:: Exercise materials
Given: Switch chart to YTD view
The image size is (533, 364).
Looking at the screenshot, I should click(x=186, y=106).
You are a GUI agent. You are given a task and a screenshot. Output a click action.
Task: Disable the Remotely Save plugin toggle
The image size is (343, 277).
::::
:: Exercise materials
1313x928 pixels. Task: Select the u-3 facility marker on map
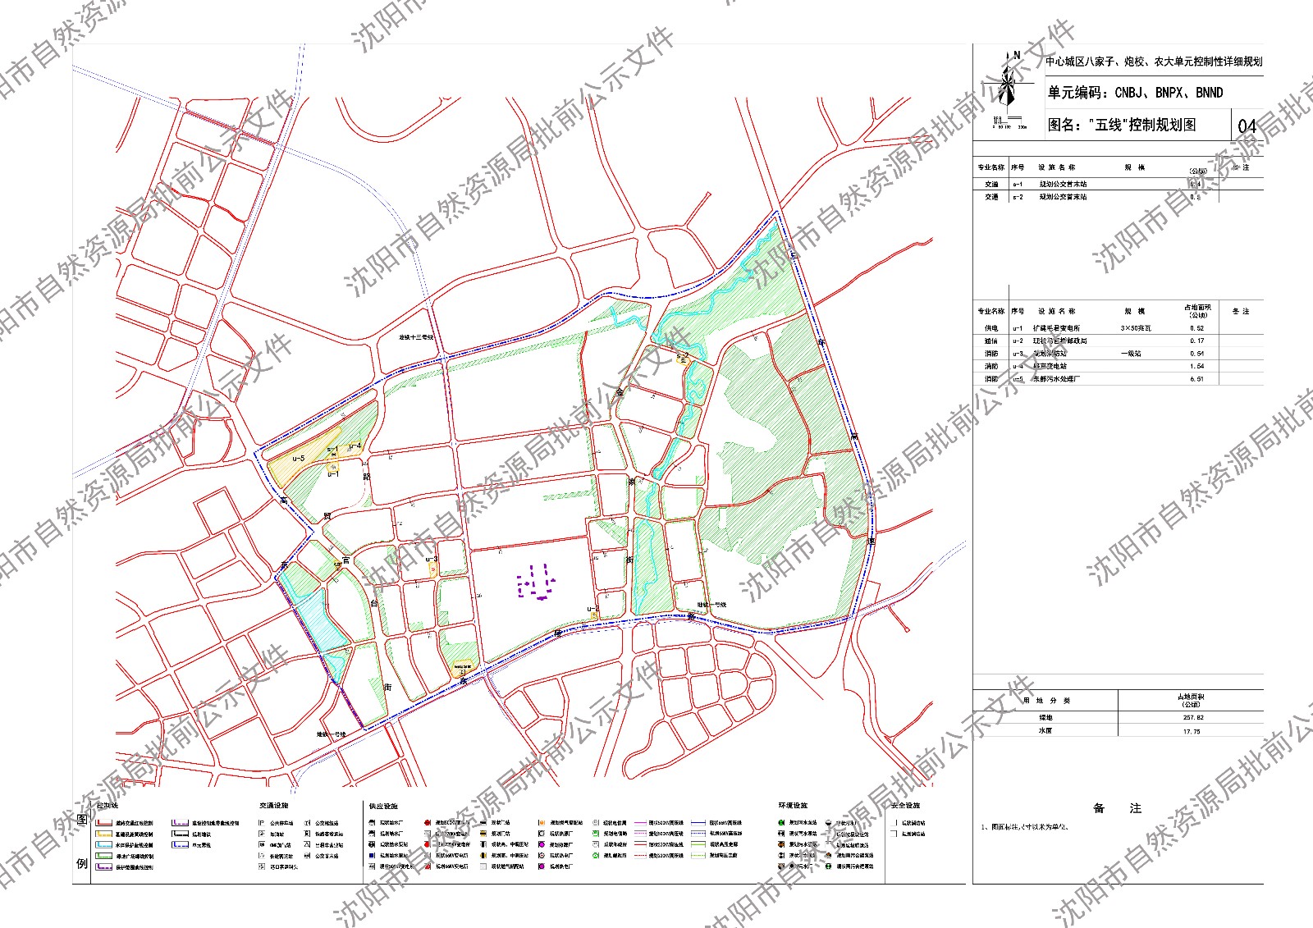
::::
:: Exercise materials
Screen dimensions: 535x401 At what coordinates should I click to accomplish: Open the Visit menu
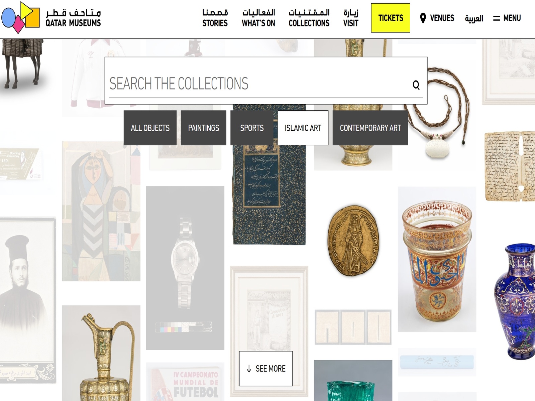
::::
→ Prompt:
Please output the lines of the listing above that fall in the stretch from the one with "The image size is (533, 364)." through the one with "The image size is (343, 277).", exactly and only those.

→ Exercise answer:
The image size is (533, 364).
Looking at the screenshot, I should click(x=186, y=106).
You are a GUI agent. You are given a task and a screenshot. Output a click action.
Task: Disable the Remotely Save plugin toggle
The image size is (343, 277).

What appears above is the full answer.